Kamuoyunda "Kobani davası" olarak da bilinen olaylar, Selahattin Demirtaş başkanlığında toplanan HDP Merkez Yürütme Kurulu'nun aldığı karar ve "sokağa çıkın" çağrısıyla başladı. HDP'ye de talimat Kandil'den ve PKK'nın Avrupa yönetimi üzerinden ulaştırıldı. Sonuç korkunçtu; PKK ve HDP'ye bağlı sokak çeteleri tam bir katliam yaptı. 37 kişi feci şekilde öldürüldü.
HDP olayların muhakemesini yapmak yerine bugüne kadar hep devleti suçladı. Üç gündür süren yargılamalar sırasında ise HDP yöneticilerinin siyasi şovlarla mahkeme salonunu miting meydanına çevirdiği ve 6-8 Ekim katliamını geri plana iten bir "savunma" taktiğine başvurduğu görülüyor.
Özellikle olayların baş sorumlularından Selahattin Demirtaş, duruşma esnasında "128 milyar dolar nerede" yazılı kağıt parçasıyla 37 kişinin katledildiği gerçeğini ve bundaki ağır sorumluluğunu gözlerden kaçırmaya çalıştı. 37 canın hesabını vermeden hangi hesabı soruyorsun?
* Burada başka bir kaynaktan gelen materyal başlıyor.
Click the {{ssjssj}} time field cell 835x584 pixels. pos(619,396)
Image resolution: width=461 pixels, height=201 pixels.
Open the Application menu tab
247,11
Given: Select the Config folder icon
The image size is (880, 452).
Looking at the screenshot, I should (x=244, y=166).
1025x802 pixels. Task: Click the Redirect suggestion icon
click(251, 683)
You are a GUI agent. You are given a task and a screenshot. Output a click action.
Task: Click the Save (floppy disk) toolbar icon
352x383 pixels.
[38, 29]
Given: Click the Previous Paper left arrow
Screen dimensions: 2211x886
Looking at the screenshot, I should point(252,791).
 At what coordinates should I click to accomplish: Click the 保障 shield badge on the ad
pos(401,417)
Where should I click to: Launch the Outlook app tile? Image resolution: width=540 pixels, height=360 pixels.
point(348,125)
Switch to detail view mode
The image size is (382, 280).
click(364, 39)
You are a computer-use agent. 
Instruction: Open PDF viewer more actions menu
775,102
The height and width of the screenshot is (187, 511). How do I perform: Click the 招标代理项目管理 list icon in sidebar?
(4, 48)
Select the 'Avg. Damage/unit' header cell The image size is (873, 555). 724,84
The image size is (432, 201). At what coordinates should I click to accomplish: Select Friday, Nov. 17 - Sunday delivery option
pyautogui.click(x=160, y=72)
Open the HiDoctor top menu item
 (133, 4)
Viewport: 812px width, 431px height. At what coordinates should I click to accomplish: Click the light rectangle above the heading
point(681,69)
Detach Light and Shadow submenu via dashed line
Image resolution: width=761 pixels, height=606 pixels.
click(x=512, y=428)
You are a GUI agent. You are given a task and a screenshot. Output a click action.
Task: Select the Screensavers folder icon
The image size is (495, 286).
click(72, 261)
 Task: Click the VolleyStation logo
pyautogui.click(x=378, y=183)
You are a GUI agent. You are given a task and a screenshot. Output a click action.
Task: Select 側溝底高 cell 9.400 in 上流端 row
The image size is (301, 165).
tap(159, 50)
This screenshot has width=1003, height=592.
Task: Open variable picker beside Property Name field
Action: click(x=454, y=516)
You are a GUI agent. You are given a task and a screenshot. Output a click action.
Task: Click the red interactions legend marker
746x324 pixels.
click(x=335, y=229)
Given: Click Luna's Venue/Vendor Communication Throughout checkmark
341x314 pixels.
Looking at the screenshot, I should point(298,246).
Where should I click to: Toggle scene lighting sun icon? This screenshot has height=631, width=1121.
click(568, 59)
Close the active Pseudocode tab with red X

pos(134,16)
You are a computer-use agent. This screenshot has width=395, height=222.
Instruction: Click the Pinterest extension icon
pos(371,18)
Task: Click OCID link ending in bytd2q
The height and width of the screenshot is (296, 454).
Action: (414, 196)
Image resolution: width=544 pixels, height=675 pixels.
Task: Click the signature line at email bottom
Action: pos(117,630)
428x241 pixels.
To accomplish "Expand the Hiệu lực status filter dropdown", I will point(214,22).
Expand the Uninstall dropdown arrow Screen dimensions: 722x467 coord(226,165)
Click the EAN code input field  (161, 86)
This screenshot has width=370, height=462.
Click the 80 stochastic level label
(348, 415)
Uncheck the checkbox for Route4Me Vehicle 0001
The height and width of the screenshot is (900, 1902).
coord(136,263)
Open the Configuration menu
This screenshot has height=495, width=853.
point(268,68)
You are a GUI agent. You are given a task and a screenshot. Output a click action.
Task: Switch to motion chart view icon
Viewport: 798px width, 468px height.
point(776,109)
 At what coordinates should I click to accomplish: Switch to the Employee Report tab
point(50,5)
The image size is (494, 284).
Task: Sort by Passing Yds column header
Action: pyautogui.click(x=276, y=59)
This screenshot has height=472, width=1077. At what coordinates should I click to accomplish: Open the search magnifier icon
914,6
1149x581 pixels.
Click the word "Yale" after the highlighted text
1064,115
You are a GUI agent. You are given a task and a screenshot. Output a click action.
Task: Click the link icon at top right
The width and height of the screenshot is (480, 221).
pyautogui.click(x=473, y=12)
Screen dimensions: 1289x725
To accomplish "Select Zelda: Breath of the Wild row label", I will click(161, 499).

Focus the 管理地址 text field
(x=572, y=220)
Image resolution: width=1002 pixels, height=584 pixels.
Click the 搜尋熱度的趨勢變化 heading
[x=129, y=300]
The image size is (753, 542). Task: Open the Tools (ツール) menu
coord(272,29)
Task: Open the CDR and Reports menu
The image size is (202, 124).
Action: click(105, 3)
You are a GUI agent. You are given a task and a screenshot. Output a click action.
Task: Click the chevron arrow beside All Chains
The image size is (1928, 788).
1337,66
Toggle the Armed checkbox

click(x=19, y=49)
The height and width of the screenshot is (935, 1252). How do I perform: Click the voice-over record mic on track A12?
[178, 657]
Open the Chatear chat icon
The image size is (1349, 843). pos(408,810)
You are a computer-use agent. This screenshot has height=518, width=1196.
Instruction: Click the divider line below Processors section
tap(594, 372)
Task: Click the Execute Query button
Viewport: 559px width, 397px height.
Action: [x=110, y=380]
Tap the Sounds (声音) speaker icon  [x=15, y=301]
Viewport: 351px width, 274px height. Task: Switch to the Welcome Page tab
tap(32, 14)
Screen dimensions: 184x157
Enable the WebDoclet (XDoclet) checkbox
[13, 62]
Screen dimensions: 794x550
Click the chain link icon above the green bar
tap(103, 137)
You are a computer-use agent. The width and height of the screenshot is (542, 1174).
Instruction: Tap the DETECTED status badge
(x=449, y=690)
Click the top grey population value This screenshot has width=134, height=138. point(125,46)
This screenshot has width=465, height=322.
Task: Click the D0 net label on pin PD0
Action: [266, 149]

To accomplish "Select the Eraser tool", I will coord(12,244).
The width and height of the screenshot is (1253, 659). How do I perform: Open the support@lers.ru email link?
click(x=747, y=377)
Oysa Demirtaş, daha önce mahkeme huzurunda verdiği ifadelerde, söz konusu katliama yol açan çağrının kendi başkanlığındaki toplantıda yapıldığını kabul etmişti. Bu itirafı da (https://www.aksam.com.tr/yazarlar/kurtulus-tayiz/demirtasi-aihm-de-kurtaramaz-c2/haber-795323) kayıtlarda mevcuttur. İsteyen bakabilir.
Demirtaş "128 milyar dolar nerede" şovlarıyla 37 canın vebalini taşıdığı gerçeğini asla unutturamaz. Bu dava korkunç cinayetlerin işlendiği toplu bir katliam davasıdır, siyasi görüşlerle ilgili bir dava değildir. Bu dava Yasin Börü örneğinde olduğu gibi canavarca katledilen 37 kişinin hesabının sorulduğu bir davadır. Yani "128 milyar dolar nerede" şovlarıyla ele alınacak kadar gayri ciddi bir dava değil.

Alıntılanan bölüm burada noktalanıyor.